Stephen Harper wants to meddle with your pension, the Public Service Alliance of Canada warns Whitehorse’s civil servants.
Union bigwigs plan to spread this message at a town hall meeting at the Gold Rush Inn tonight at 7 p.m., as part of a national campaign that aims to pre-empt bad news expected in the 2010 budget next week.
Treasury Board President Stockwell Day has warned “sacrifices” will be required to tackle the $56-billion deficit. Day hasn’t specified what belt-tightening is in store, but he hasn’t ruled out the possibility of chopping public pensions.
“We know that something is up,” said Jean Francois Des Lauriers, regional executive vice-president of PSAC.
It’s not just employees of federal agencies who would be affected. The Yukon government’s 4,000 workers and an additional 750 teachers all pay into Ottawa’s defined pension plan.
Liberal Leader Arthur Mitchell called on Premier Dennis Fentie and Elaine Taylor, Yukon’s minister of the Public Service Commission, to speak out on the pension issue.
“I think all Yukon government employees and their families would like to hear where the Yukon Party government stands on this issue,” he said in a release. “It’s time for Mr. Fentie to stand up to his fellow Conservatives and tell them to keep their hands off. It should be a pretty straightforward case of standing up for Yukoners.”

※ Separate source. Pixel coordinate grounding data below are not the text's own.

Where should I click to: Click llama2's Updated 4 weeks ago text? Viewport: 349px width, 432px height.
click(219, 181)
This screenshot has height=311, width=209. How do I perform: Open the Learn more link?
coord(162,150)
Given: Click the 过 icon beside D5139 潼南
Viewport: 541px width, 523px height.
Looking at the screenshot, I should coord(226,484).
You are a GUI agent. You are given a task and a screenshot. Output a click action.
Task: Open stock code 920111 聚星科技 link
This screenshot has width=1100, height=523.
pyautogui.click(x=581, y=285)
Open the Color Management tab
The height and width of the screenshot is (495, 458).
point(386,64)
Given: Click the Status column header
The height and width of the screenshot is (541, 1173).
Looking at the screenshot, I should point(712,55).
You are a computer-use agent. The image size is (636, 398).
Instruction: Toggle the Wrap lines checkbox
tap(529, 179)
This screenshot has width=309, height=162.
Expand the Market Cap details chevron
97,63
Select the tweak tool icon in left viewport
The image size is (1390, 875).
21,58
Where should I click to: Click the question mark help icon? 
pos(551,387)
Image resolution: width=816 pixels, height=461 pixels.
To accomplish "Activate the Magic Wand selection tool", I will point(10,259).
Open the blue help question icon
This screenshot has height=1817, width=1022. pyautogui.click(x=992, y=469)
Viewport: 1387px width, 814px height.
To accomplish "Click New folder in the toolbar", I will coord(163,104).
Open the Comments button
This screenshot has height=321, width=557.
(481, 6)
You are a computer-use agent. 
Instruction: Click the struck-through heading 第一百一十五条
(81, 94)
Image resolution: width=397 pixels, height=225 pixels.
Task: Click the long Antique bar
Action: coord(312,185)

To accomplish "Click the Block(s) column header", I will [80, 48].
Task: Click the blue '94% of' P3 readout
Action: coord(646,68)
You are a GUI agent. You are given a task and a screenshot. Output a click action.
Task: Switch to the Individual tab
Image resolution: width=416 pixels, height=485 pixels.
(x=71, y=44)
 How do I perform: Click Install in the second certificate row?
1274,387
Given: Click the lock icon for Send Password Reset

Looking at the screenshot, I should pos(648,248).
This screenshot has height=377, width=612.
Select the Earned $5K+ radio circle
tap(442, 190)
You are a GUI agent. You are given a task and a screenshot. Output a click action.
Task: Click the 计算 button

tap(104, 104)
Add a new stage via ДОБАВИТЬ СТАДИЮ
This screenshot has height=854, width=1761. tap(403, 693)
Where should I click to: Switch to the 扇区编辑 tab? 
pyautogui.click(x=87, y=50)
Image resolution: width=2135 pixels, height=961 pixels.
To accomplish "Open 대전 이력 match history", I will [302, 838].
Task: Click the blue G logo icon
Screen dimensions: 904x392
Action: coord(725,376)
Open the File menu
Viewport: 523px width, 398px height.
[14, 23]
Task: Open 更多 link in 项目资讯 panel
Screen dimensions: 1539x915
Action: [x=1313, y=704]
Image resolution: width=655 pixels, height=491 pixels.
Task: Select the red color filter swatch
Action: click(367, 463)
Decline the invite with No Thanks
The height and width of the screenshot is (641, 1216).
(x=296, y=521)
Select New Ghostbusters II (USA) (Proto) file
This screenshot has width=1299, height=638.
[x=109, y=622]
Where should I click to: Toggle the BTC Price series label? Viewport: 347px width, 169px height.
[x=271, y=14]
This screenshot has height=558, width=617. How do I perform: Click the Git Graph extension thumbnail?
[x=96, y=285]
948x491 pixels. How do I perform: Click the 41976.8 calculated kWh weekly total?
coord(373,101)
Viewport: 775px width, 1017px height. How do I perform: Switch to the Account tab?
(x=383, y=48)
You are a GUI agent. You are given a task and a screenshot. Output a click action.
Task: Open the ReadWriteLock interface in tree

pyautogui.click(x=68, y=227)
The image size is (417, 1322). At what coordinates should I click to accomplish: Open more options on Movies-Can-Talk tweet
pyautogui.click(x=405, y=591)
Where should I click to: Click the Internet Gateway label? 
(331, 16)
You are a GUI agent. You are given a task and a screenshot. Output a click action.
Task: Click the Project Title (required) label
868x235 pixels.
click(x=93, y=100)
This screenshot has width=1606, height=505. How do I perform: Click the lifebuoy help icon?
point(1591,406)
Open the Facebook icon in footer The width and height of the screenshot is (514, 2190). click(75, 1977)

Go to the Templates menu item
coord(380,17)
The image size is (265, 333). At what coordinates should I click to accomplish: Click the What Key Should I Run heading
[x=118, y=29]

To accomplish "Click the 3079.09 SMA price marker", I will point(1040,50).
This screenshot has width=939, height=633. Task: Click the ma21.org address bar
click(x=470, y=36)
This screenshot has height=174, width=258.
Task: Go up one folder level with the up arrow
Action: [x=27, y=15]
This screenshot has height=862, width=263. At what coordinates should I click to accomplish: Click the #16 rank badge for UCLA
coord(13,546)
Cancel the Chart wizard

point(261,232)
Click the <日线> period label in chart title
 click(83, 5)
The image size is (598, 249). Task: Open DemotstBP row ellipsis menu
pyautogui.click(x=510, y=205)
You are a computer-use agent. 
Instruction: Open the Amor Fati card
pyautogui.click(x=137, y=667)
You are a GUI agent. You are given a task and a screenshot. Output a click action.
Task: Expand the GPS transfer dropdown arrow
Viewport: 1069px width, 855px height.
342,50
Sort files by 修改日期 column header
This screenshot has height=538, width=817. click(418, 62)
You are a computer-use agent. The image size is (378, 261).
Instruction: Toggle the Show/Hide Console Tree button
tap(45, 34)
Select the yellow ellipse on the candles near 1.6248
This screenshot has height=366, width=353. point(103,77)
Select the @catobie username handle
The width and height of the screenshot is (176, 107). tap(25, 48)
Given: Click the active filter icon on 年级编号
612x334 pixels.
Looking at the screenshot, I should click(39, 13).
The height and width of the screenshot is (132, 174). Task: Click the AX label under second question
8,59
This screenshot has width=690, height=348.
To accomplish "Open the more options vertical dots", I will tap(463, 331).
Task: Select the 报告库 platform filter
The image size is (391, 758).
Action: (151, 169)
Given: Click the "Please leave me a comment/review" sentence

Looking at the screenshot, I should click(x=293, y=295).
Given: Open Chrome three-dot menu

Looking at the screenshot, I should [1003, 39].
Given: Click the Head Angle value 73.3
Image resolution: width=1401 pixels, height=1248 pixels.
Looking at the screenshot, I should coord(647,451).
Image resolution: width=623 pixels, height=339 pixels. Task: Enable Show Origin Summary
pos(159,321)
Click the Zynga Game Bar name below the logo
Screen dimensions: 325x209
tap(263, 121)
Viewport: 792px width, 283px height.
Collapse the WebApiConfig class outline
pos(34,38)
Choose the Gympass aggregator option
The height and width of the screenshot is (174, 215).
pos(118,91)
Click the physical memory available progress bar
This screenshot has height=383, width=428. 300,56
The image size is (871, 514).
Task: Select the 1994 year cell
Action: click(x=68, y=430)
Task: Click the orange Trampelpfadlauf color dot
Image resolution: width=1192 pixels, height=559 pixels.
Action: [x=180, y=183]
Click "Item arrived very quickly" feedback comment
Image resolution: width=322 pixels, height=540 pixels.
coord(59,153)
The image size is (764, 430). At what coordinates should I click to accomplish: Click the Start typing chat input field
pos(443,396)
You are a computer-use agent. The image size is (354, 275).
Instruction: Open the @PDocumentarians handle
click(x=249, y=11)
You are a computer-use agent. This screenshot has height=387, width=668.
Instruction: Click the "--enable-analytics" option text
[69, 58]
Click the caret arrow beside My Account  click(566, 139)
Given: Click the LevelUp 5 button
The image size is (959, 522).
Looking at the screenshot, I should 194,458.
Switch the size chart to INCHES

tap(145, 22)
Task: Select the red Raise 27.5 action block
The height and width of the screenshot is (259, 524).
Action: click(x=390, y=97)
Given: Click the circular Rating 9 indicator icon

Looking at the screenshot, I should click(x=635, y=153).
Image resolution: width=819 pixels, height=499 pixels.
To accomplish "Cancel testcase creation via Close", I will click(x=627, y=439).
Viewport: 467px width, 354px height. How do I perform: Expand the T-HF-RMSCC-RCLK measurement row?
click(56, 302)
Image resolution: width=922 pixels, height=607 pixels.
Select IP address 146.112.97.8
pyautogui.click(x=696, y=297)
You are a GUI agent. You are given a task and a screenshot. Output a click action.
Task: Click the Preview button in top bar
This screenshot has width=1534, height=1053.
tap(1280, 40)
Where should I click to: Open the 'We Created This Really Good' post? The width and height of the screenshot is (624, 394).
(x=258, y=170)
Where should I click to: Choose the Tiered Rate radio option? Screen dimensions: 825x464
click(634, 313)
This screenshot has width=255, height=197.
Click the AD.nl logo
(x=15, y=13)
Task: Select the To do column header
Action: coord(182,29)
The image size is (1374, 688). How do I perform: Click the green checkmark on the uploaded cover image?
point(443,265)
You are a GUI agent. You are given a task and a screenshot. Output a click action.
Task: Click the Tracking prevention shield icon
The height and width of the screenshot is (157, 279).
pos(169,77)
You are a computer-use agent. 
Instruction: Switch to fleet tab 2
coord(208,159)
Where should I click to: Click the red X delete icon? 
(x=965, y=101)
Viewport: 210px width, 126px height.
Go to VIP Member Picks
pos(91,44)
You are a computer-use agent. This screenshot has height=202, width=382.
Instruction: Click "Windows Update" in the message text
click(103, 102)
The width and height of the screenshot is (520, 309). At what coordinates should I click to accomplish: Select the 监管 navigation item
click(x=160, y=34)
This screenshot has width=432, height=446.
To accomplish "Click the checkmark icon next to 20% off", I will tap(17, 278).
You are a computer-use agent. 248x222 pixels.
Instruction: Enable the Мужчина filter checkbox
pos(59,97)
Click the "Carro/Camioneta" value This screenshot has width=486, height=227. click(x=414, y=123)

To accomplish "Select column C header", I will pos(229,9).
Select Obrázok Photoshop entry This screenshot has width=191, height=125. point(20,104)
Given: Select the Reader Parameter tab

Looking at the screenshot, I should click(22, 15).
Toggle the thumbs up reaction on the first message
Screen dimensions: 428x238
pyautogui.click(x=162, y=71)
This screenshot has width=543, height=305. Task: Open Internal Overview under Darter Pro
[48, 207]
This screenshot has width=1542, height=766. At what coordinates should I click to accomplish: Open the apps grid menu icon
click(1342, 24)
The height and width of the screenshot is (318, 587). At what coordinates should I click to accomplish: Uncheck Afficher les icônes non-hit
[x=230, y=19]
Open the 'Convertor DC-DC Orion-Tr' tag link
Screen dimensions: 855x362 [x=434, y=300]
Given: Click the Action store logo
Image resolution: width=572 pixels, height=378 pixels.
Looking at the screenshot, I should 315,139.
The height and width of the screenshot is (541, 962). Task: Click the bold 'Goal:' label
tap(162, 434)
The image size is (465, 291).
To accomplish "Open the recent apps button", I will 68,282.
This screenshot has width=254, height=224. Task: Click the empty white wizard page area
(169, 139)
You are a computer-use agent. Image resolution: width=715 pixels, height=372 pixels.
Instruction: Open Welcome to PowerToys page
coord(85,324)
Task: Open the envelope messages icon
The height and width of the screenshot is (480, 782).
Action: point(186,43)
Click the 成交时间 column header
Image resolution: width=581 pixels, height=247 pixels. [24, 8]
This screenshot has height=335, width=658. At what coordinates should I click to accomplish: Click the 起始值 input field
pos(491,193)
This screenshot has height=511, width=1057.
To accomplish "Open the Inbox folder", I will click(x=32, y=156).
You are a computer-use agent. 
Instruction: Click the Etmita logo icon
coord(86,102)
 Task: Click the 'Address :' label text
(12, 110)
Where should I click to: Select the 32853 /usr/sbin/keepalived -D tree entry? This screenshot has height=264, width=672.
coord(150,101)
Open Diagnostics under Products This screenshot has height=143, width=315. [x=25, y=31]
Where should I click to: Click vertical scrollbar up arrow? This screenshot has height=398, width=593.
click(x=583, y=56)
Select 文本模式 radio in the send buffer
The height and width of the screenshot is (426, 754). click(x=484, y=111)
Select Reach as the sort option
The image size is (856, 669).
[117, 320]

The NDP’s Steve Cardiff expressed similar concerns in a letter to Fentie today.
“A decent pension plan is a key element in attracting new employees into the public service,” Cardiff wrote. “This is especially important in the northern territories.
“There is a looming recruitment crisis for the public sector as baby boomers retire. One crucial factor in attracting skilled workers to the public sector is a stable and predictable pension income.”
There’s been no response from the Yukon Party government so far.
The Conservative government has ruled out raising taxes or cutting transfers to the provinces and territories. That means the government will have to fight the deficit with spending cuts in its next budget, to be announced March 4.
Des Lauriers faults groups such as the Canadian Taxpayers Federation for egging-on Harper’s government to raid the pension fund.
Conservatives have grumbled the federal plan is particularly generous because workers only pay one-third of their contributions and the government tops of the rest. Provincial plans vary, but typically require workers to contribute half.
Federal pensions are also fully indexed to inflation, a rarity in private pension plans.
But the pension funds are not the government’s to take, said Des Lauriers. “We paid money into this out of our own pockets,” he said.
In the late 1990s, the Liberals skimmed $30 billion in surpluses from federal pensions to put the country’s finances in order, said Des Lauriers. “We paid-off the national deficit, he said. “Nobody can say we haven’t been pulling our own weight.”
This should be an easy message to sell in a government town like Whitehorse. But it may be more difficult to whip up public sympathy among private-sector workers, who lack the job security, wage premiums and plush pensions found in government work.
More than half of all working Canadians lack a pension plan of their own beyond the Canada Pension Plan.
Des Lauriers wouldn’t venture any suggestions as to how Ottawa should balance the budget. “That’s not the issue right now,” he said. “I’m not going to speak to that.”
Speakers at tonight’s meeting include John Gordon, PSAC’s national president; Laurie Butterworth, president of the Yukon Employees Union; Katherine Mackwood, president of the Yukon Teachers Association; and Alex Furlong, president of the Yukon Federation of Labour.